■ **TASK**:
Your answer should be the lines from the one containing "The image size is (914, 460)." through the final line below, copied exactly.

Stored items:

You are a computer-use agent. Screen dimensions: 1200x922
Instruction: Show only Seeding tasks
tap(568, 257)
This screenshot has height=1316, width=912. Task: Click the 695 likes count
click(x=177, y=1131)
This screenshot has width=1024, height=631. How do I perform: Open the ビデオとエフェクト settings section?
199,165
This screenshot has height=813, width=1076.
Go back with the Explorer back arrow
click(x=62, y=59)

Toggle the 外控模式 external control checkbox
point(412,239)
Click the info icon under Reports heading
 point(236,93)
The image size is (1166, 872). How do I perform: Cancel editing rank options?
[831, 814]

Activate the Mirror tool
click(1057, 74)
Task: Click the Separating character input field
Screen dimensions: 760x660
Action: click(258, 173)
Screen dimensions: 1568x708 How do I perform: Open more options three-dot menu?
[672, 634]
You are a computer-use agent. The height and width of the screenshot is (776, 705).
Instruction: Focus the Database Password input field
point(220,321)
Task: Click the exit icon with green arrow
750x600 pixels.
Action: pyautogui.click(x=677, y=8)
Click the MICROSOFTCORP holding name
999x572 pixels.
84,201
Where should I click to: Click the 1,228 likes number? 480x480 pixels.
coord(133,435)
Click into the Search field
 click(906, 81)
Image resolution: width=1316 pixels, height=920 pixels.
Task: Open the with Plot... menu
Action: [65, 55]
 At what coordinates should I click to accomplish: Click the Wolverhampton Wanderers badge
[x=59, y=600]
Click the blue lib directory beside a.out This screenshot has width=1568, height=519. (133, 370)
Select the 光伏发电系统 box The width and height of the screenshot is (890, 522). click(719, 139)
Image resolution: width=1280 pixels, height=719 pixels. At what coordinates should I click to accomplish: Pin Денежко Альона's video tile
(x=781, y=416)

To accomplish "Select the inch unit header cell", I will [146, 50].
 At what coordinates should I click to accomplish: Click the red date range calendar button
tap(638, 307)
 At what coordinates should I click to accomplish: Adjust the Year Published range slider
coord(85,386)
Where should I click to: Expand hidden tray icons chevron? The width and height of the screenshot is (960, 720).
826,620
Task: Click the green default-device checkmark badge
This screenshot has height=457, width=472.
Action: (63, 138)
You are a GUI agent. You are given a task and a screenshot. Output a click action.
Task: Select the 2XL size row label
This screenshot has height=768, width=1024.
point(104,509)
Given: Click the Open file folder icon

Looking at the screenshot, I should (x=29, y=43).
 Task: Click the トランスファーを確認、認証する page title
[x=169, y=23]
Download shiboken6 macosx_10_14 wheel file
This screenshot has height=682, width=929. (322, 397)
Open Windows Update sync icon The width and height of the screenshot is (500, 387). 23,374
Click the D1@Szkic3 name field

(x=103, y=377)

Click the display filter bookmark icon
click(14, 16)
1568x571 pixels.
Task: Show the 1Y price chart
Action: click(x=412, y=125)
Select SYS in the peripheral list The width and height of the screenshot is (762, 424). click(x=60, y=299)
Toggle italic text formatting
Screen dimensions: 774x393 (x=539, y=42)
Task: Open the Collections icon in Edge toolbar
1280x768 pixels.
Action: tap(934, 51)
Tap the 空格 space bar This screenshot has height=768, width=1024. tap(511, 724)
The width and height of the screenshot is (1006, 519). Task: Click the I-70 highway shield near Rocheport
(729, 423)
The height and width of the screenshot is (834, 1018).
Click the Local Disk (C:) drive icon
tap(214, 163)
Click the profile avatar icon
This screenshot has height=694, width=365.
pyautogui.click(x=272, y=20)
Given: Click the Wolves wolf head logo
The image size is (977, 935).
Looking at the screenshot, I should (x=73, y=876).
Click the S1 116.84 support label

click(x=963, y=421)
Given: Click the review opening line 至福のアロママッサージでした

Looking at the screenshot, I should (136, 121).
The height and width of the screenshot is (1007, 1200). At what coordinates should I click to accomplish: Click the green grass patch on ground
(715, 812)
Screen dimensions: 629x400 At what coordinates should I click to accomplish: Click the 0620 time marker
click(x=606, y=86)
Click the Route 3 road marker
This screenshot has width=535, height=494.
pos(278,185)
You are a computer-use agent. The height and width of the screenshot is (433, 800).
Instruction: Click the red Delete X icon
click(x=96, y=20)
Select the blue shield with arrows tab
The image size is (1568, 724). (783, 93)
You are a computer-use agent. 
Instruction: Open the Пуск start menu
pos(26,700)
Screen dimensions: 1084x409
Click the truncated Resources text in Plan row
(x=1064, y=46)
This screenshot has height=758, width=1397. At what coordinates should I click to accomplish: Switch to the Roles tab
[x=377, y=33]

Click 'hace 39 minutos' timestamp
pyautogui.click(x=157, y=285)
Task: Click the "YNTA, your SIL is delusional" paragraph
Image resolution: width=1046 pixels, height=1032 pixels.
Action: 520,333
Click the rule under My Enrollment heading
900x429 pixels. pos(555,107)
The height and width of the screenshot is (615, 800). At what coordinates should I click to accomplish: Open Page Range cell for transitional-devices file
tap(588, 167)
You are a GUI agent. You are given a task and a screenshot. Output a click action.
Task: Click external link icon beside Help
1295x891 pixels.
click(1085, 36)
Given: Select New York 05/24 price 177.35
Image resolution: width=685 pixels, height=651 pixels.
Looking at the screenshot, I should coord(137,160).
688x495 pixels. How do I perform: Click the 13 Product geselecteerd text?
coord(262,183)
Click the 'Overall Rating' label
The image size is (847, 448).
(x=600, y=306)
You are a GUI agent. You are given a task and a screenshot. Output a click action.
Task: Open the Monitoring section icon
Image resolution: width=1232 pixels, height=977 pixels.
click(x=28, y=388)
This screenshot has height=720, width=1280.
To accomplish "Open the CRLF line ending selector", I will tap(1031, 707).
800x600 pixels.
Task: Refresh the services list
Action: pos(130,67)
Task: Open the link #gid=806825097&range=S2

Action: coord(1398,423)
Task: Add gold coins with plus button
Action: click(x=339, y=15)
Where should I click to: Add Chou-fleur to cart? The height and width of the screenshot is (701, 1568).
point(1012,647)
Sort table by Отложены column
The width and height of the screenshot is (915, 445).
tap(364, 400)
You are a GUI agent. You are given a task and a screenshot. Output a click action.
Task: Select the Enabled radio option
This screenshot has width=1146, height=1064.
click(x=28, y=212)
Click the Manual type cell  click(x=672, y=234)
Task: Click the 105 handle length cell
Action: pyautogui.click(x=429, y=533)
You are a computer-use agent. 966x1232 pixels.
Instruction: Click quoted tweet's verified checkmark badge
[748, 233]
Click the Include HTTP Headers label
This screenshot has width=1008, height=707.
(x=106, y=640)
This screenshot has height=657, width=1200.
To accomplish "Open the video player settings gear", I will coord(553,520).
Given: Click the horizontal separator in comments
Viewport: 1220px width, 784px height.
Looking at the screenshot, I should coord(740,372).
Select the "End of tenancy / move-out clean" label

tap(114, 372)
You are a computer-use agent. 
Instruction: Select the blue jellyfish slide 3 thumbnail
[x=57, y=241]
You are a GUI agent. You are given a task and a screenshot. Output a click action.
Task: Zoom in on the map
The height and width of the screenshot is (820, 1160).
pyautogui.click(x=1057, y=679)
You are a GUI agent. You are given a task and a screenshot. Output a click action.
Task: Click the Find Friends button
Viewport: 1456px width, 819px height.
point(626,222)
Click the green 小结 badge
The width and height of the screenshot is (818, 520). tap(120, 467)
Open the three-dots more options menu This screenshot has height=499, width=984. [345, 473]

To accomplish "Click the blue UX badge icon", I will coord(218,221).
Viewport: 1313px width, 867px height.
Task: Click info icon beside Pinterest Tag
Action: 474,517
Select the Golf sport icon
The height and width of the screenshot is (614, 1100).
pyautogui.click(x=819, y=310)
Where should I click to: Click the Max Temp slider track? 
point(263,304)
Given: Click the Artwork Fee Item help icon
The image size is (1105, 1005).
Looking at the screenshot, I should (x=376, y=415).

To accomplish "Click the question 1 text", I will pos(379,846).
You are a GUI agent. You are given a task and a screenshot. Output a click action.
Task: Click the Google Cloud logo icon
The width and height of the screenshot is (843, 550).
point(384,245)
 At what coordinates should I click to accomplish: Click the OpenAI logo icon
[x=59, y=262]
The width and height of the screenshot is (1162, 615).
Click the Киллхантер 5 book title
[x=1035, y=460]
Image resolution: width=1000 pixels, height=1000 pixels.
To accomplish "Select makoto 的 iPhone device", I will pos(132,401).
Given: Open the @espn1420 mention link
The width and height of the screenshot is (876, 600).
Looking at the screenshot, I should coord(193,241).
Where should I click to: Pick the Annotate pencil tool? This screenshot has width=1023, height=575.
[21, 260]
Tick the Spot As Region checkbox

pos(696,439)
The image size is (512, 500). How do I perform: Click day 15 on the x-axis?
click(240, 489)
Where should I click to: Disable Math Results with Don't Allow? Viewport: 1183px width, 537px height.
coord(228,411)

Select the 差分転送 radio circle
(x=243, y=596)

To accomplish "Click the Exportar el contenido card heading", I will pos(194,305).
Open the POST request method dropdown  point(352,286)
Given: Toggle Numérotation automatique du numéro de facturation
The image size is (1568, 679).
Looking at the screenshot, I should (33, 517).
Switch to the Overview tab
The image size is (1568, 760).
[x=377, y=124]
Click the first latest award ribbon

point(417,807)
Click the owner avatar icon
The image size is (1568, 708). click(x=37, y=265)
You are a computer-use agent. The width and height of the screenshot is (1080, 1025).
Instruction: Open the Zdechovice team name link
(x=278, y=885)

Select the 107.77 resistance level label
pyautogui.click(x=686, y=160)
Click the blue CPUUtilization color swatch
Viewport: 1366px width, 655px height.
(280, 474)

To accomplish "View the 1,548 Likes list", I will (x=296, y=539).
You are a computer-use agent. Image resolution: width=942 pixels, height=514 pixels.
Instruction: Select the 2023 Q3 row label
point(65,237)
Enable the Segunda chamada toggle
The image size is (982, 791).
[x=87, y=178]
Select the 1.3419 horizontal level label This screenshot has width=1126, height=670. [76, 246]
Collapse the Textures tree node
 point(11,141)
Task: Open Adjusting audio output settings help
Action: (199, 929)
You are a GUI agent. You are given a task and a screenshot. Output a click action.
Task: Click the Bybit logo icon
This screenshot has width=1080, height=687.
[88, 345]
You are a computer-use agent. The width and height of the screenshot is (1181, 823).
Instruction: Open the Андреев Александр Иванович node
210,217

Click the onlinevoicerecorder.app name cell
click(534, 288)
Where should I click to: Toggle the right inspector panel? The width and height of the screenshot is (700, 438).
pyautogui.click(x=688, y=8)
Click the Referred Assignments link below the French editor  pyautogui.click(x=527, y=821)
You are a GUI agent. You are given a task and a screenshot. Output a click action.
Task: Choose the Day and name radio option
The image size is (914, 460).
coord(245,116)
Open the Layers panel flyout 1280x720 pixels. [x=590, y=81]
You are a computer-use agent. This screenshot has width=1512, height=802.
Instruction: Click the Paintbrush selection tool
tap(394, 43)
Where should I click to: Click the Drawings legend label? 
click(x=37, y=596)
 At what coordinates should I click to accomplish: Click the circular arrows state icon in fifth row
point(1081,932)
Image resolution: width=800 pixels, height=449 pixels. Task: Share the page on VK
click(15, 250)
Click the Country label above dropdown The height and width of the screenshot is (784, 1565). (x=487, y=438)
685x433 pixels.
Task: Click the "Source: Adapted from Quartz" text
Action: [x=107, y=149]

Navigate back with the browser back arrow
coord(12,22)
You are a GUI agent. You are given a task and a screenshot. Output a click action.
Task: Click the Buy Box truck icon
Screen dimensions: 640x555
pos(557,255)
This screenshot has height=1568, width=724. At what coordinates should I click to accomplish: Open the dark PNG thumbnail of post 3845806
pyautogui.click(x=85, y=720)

■ **SOLUTION TO THIS TASK**:
The image size is (914, 460).
coord(245,116)
Open the Layers panel flyout 1280x720 pixels. [x=590, y=81]
You are a computer-use agent. This screenshot has width=1512, height=802.
Instruction: Click the Paintbrush selection tool
tap(394, 43)
Where should I click to: Click the Drawings legend label? 
click(x=37, y=596)
 At what coordinates should I click to accomplish: Click the circular arrows state icon in fifth row
point(1081,932)
Image resolution: width=800 pixels, height=449 pixels. Task: Share the page on VK
click(15, 250)
Click the Country label above dropdown The height and width of the screenshot is (784, 1565). (x=487, y=438)
685x433 pixels.
Task: Click the "Source: Adapted from Quartz" text
Action: [x=107, y=149]

Navigate back with the browser back arrow
coord(12,22)
You are a GUI agent. You are given a task and a screenshot. Output a click action.
Task: Click the Buy Box truck icon
Screen dimensions: 640x555
pos(557,255)
This screenshot has height=1568, width=724. At what coordinates should I click to accomplish: Open the dark PNG thumbnail of post 3845806
pyautogui.click(x=85, y=720)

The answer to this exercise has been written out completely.